Reliable supply chain analyst Ming-Chi Kuo has shared a new guidance note to investors with details about Apple’s rumored 6.1-inch iPhone expected to debut this fall. The analyst note also highlights three new Apple products coming this year to watch for in addition to new iPhones…
Starting with the rumored 6.1-inch iPhone, Kuo — now of TF International Securities after leaving KGI Securities — reiterates his previous predictions that the mid-sized iPhone will be a popular option for upgraders as it touts iPhone X-type features with a lower price.
Kuo continues to believe that the 6.1-inch iPhone will feature an LCD display but with the all-screen style introduced with the iPhone X. Because of this design decision, Kuo now argues, mass production is more difficult and will kick off later in the year, but the analyst expects models to be ready in time for release in September. Compare that to last year when the LCD iPhone 8 and iPhone 8 Plus shipped in September, and the OLED iPhone X debuted in November.
The new LCD iPhone with an all-screen design will retail for $600-$700, Kuo predicts, which delivers the $1000 iPhone X design at the current price of the iPhone 8. Kuo has previously predicted a $700-$800 starting price.
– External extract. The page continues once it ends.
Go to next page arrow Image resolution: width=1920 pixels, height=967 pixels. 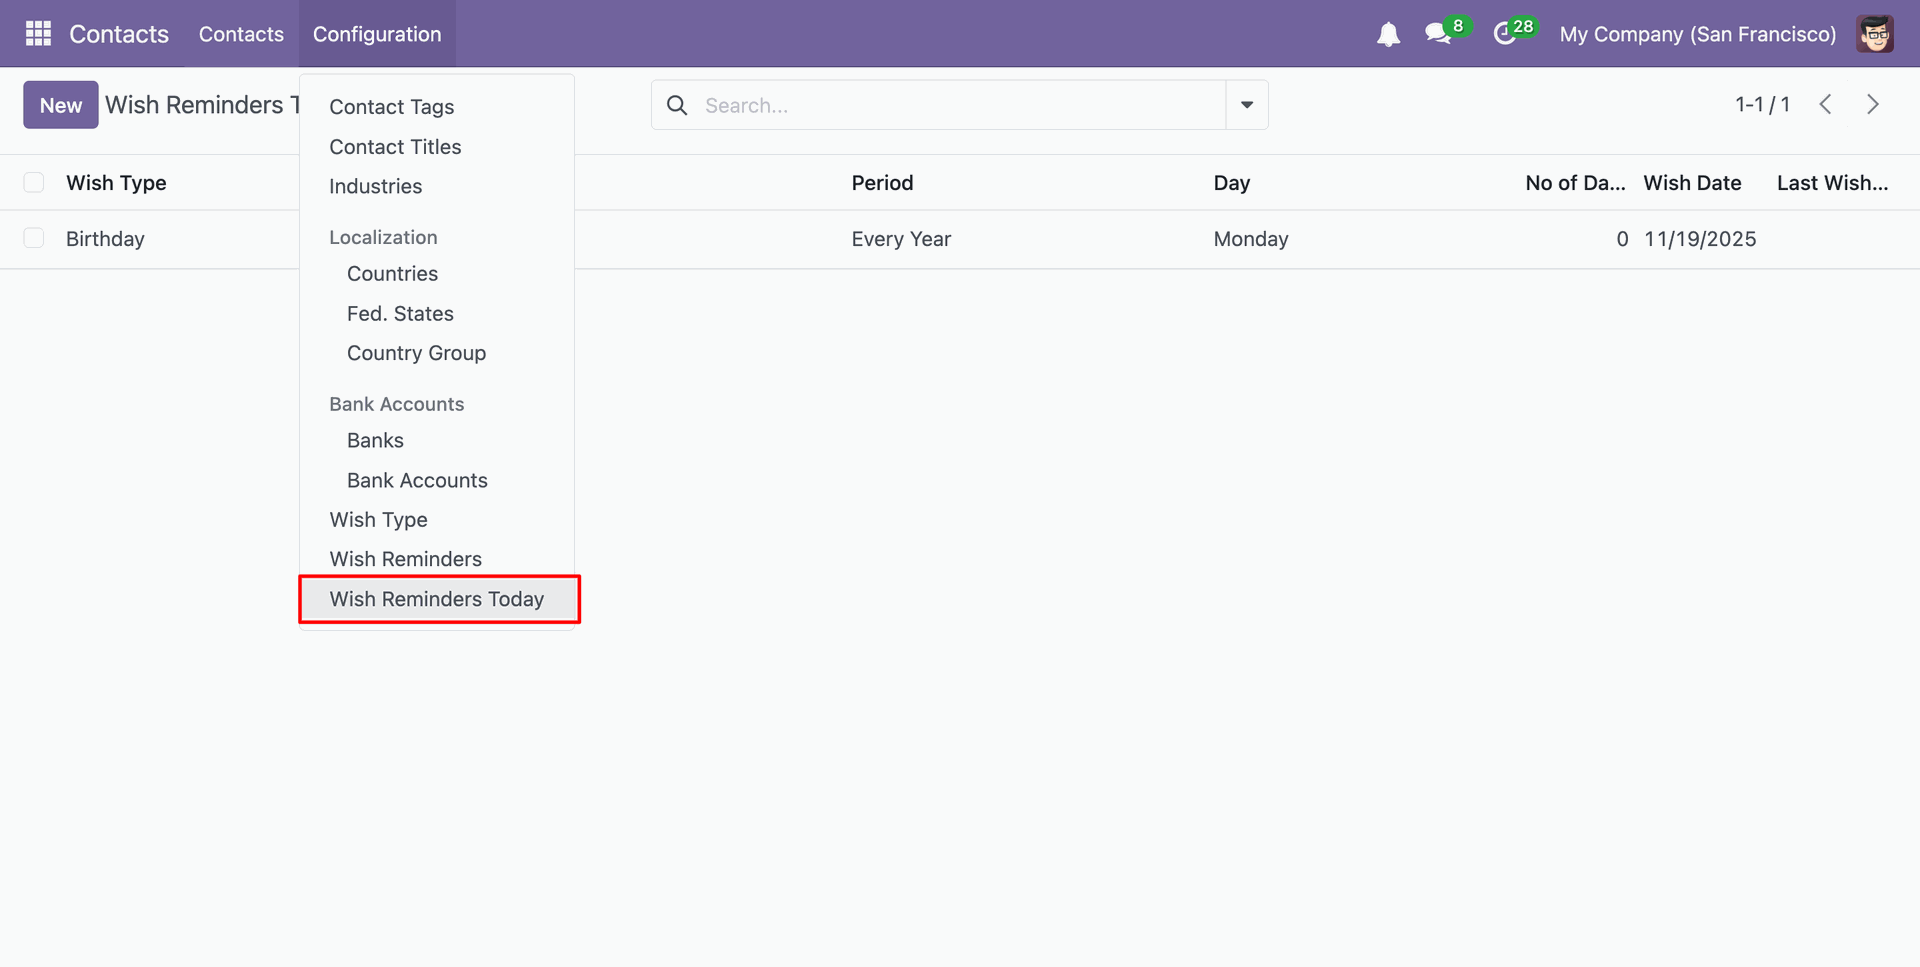1872,105
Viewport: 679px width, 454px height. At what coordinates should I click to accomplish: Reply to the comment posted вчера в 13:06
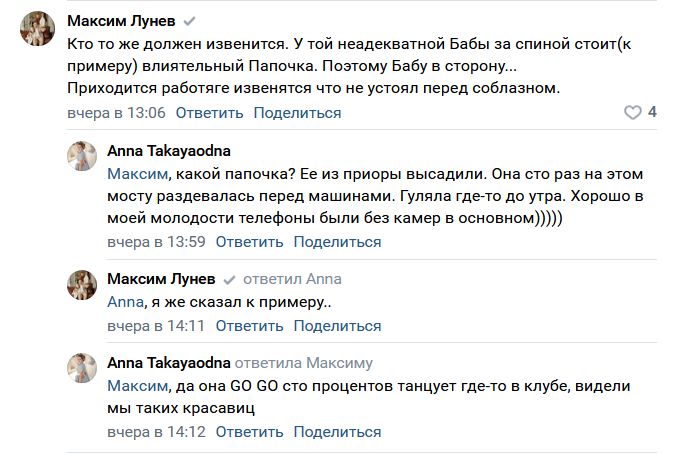click(209, 113)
The price difference is afforded by using the cheaper LCD display panel over superior OLED panels, dropping pressure sensitive 3D Touch features, and having a single rear camera.
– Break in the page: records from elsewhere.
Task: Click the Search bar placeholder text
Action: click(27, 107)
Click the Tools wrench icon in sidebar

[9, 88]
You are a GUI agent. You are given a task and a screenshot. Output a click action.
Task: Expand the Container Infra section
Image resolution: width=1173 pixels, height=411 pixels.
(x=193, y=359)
Ming-Chi Kuo predicts Apple will continue ordering LCD iPhones alongside OLED iPhones next year, suggesting we’ll see upgraded versions of this fall’s hardware in 2019. Current rumors suggest an upgraded 5.8-inch iPhone X and a new Plus-sized 6.5-inch version of the iPhone X will also debut this year.
In terms of other new products to watch for this year, Kuo points to the rumored cheaper MacBook Air, iPad Pro models with Face ID, and Apple Watch models with larger displays — products Kuo has previously predicted which have been backed up by reporting. Kuo adds that 2019 iPhones will have ‘marked innovation based on past experience’ but specifics shouldn’t be expected until September or October of this year.
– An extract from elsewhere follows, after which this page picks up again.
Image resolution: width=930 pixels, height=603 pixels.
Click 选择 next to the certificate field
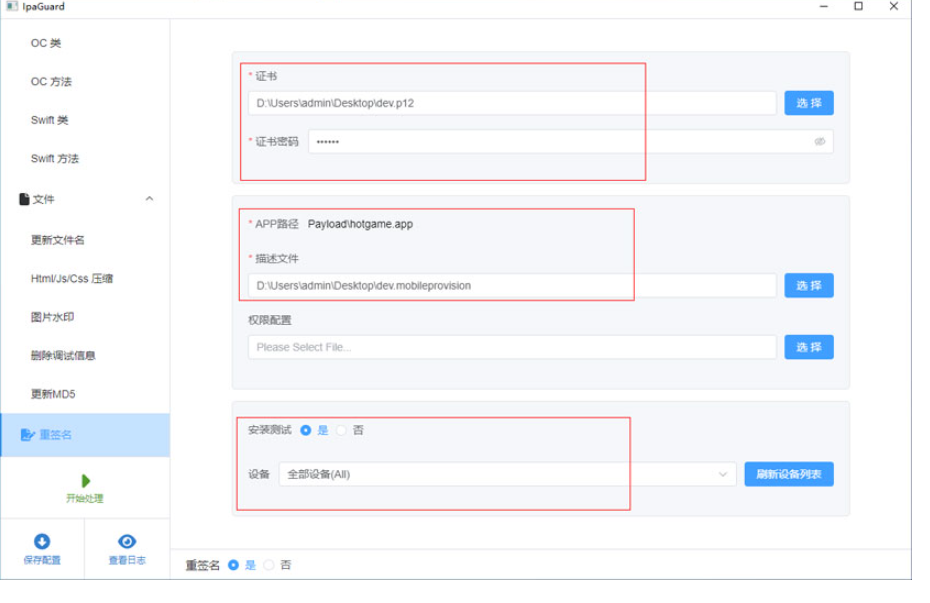pyautogui.click(x=809, y=102)
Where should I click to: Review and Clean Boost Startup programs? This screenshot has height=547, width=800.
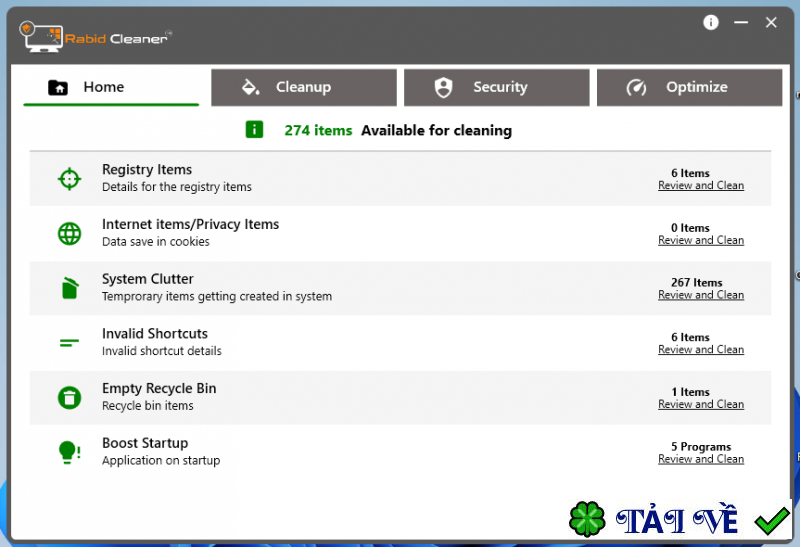point(701,460)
The analyst note also touches on other issues including potential risks of a trade war between the US and China. Kuo writes that it is difficult to predict what could happen, but Apple mostly likely won’t be directly affected. Instead, Apple’s brand runs the risk of being hurt in China over anti-US sentiment and not a direct policy change.
Ming-Chi Kuo adds that Apple can stay competitive in the region by innovating with new features in high-end iPhones and improving the experience for customers at the low-end — something Apple is doing with iOS 12.